ACTION ITEM: Word for word, reproduce each of the entries.

THE DATA:
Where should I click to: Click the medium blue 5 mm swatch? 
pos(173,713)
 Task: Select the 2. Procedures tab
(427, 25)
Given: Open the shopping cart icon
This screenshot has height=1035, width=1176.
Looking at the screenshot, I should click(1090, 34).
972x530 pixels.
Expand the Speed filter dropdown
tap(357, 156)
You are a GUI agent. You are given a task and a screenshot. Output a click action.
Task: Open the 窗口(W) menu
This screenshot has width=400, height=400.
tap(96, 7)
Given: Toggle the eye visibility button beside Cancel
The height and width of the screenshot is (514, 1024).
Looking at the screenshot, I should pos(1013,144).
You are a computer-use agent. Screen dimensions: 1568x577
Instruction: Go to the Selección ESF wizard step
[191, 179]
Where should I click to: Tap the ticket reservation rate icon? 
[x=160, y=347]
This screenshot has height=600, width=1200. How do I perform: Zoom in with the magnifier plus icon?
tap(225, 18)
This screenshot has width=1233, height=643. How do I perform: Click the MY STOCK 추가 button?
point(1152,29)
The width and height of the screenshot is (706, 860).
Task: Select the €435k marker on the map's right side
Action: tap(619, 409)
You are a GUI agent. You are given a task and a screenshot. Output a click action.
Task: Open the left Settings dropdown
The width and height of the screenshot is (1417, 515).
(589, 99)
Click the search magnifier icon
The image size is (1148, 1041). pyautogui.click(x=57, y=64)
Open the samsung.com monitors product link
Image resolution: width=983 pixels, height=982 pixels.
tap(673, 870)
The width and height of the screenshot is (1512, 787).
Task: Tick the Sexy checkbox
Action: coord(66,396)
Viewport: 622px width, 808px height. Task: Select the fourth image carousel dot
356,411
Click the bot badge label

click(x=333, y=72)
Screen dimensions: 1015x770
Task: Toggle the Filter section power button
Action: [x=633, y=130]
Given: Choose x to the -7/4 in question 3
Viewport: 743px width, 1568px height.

RESULT BELOW:
Where should I click to: Click the medium blue 5 mm swatch? 
pos(173,713)
 Task: Select the 2. Procedures tab
(427, 25)
Given: Open the shopping cart icon
This screenshot has height=1035, width=1176.
Looking at the screenshot, I should click(1090, 34).
972x530 pixels.
Expand the Speed filter dropdown
tap(357, 156)
You are a GUI agent. You are given a task and a screenshot. Output a click action.
Task: Open the 窗口(W) menu
This screenshot has width=400, height=400.
tap(96, 7)
Given: Toggle the eye visibility button beside Cancel
The height and width of the screenshot is (514, 1024).
Looking at the screenshot, I should pos(1013,144).
You are a computer-use agent. Screen dimensions: 1568x577
Instruction: Go to the Selección ESF wizard step
[191, 179]
Where should I click to: Tap the ticket reservation rate icon? 
[x=160, y=347]
This screenshot has height=600, width=1200. How do I perform: Zoom in with the magnifier plus icon?
tap(225, 18)
This screenshot has width=1233, height=643. How do I perform: Click the MY STOCK 추가 button?
point(1152,29)
The width and height of the screenshot is (706, 860).
Task: Select the €435k marker on the map's right side
Action: tap(619, 409)
You are a GUI agent. You are given a task and a screenshot. Output a click action.
Task: Open the left Settings dropdown
The width and height of the screenshot is (1417, 515).
(589, 99)
Click the search magnifier icon
The image size is (1148, 1041). pyautogui.click(x=57, y=64)
Open the samsung.com monitors product link
Image resolution: width=983 pixels, height=982 pixels.
tap(673, 870)
The width and height of the screenshot is (1512, 787).
Task: Tick the Sexy checkbox
Action: coord(66,396)
Viewport: 622px width, 808px height. Task: Select the fourth image carousel dot
356,411
Click the bot badge label

click(x=333, y=72)
Screen dimensions: 1015x770
Task: Toggle the Filter section power button
Action: [x=633, y=130]
Given: Choose x to the -7/4 in question 3
Viewport: 743px width, 1568px height.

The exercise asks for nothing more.